The Costs of Regime Change

regime change

Whether in the form of a revolution or a military coup, regime change involves overthrowing a government. But forcible regime change is rarely a quick and cheap endeavor that produces better economic conditions or builds lasting democracy. The evidence is clear: More than 110 years of regime-change missions, from Haiti and the Dominican Republic in the 1910s to South Vietnam in the 1960s to Iraq in the 2000s, have largely failed to promote democracy or advance U.S. interests.

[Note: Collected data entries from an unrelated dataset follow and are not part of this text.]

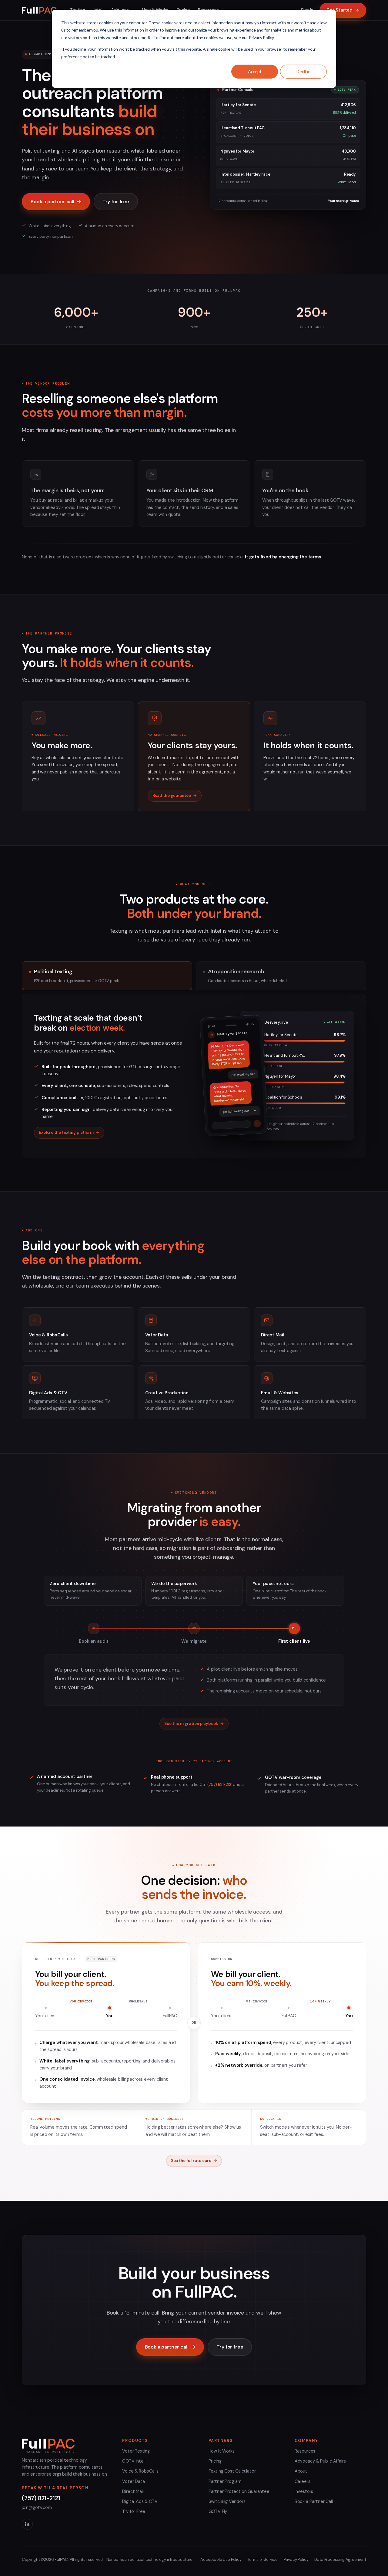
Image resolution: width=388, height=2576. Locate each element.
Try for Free (133, 2511)
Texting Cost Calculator (232, 2471)
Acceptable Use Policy (220, 2559)
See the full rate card (194, 2160)
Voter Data (133, 2481)
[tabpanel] (194, 1075)
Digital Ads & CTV (139, 2501)
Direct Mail (132, 2491)
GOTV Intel (133, 2461)
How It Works (222, 2451)
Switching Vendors (227, 2501)
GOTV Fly (218, 2511)
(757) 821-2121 (219, 1784)
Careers (302, 2481)
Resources (305, 2451)
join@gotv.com (37, 2507)
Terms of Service (263, 2559)
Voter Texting (136, 2451)
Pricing (215, 2461)
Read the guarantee (174, 795)
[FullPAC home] (39, 10)
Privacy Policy (296, 2559)
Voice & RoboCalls (140, 2471)
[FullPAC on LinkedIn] (27, 2524)
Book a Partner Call (314, 2501)
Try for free (115, 201)
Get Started (342, 10)
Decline (303, 71)
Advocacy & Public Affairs (320, 2461)
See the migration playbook (193, 1723)
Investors (304, 2491)
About (301, 2471)
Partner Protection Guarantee (239, 2491)
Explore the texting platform (69, 1132)
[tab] (107, 975)
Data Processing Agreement (340, 2559)
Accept (255, 71)
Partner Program (225, 2481)
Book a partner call (56, 201)
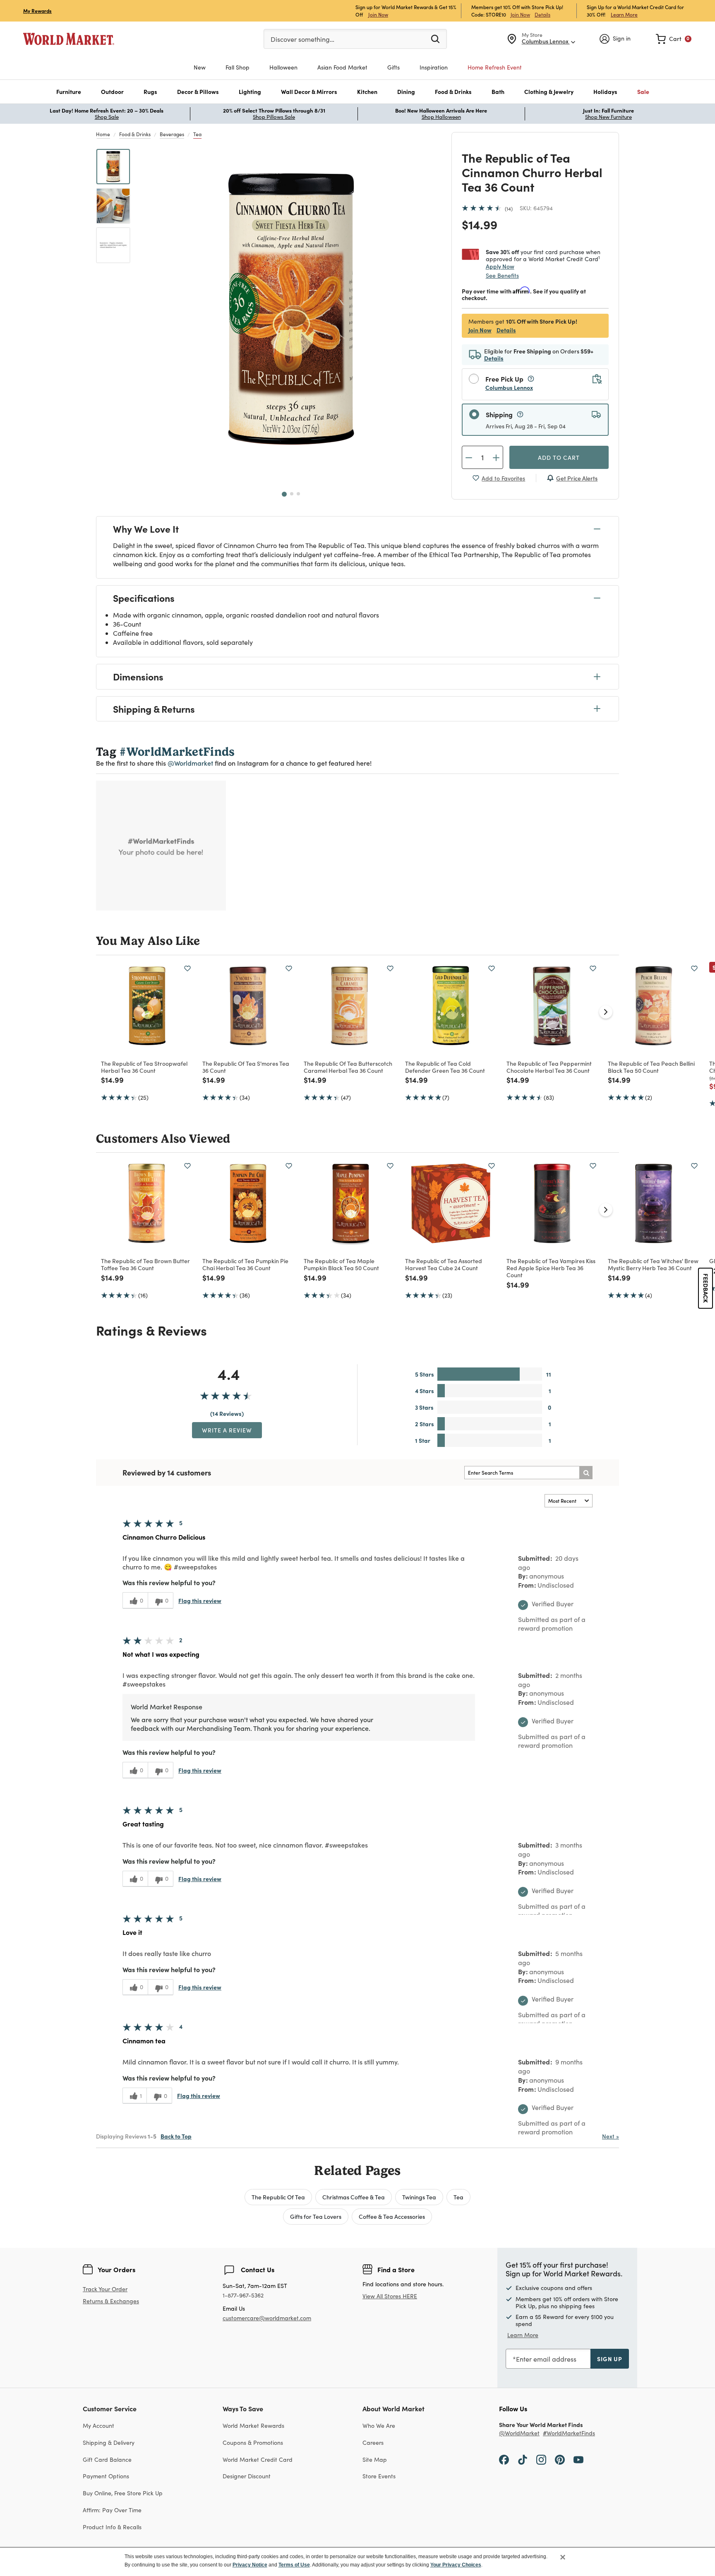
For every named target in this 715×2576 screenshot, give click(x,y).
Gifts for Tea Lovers (315, 2216)
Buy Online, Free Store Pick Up (123, 2493)
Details (542, 14)
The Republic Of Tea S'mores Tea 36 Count (245, 1066)
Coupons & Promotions (253, 2442)
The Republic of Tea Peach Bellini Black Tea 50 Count (651, 1066)
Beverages (172, 134)
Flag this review (199, 1600)
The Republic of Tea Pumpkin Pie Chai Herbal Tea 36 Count (245, 1264)
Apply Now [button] (500, 266)
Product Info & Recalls (112, 2527)
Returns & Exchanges (111, 2301)
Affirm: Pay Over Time (112, 2510)
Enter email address (546, 2359)
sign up (609, 2359)
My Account (98, 2425)
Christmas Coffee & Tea (353, 2197)
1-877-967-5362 (243, 2295)
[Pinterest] (560, 2459)
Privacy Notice (250, 2565)
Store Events (379, 2476)
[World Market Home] (68, 39)
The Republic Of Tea (278, 2197)
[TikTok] (523, 2459)
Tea (197, 134)
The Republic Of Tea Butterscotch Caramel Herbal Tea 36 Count (348, 1066)
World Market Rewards (253, 2425)
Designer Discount (247, 2476)
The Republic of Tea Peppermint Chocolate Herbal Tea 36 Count (549, 1066)
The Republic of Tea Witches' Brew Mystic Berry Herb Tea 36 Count (653, 1264)
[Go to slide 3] (298, 493)
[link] (673, 39)
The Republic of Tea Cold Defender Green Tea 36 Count (445, 1066)
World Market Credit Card (258, 2459)
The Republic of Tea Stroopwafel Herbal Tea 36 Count (144, 1066)
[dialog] (357, 2561)
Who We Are (378, 2425)
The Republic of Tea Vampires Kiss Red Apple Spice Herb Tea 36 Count (550, 1268)
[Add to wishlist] (187, 968)
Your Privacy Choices (455, 2565)
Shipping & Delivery (108, 2442)
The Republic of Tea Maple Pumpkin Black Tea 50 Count (341, 1264)
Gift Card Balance (107, 2459)
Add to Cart (559, 457)
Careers (373, 2442)
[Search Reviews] (586, 1472)
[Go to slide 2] (291, 493)
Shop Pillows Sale (274, 116)
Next (610, 2136)
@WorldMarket (519, 2433)
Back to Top (176, 2136)
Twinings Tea (419, 2197)
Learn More (624, 14)
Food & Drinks (135, 134)
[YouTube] (578, 2459)
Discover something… (302, 39)
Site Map (374, 2459)
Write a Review (227, 1430)
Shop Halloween (441, 116)
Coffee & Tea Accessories (392, 2216)
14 (508, 208)
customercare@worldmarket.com (267, 2318)
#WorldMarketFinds (569, 2433)
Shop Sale (107, 116)
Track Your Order (105, 2289)
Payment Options (106, 2476)
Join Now (378, 14)
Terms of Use (294, 2565)
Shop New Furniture (608, 116)
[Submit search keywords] (435, 38)
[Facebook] (504, 2459)
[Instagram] (541, 2459)
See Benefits (502, 275)
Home (103, 134)
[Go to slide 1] (284, 494)
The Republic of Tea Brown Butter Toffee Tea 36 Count (145, 1264)
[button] (68, 91)
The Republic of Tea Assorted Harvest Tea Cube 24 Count (443, 1264)
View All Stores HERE (389, 2296)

The main reason is that micro-level factors such as corruption and mismanagement do not always translate into regime change. The macro-level environment, which includes cultural and institutional norms, also matters. If it is already biased toward one kind of regime, then the change may be hard to trigger; for example, if a dictatorship’s oligarchy owns all the nation’s banks and the great grandchildren of its wealthier landed elites can safely diversify their assets abroad, a democratic transition may not be possible (Boix, 2003).

In addition, there are many unanticipated consequences of regime change. For example, it can create a power vacuum that gives rise to insurgencies or even civil wars. In these situations, it can be very difficult to build stability without massive, Marshall Plan-type spending. For all these reasons, despite a long track record of failure, some policymakers continue to advocate forcible regime change. They assume that such a strategy can achieve its goals more quickly and cheaply than sustained diplomacy, and they often neglect to consider the costs if they fail. Cognitive biases contribute to these assumptions and to a focus on the desirability of the goals, not the resources required to attain them.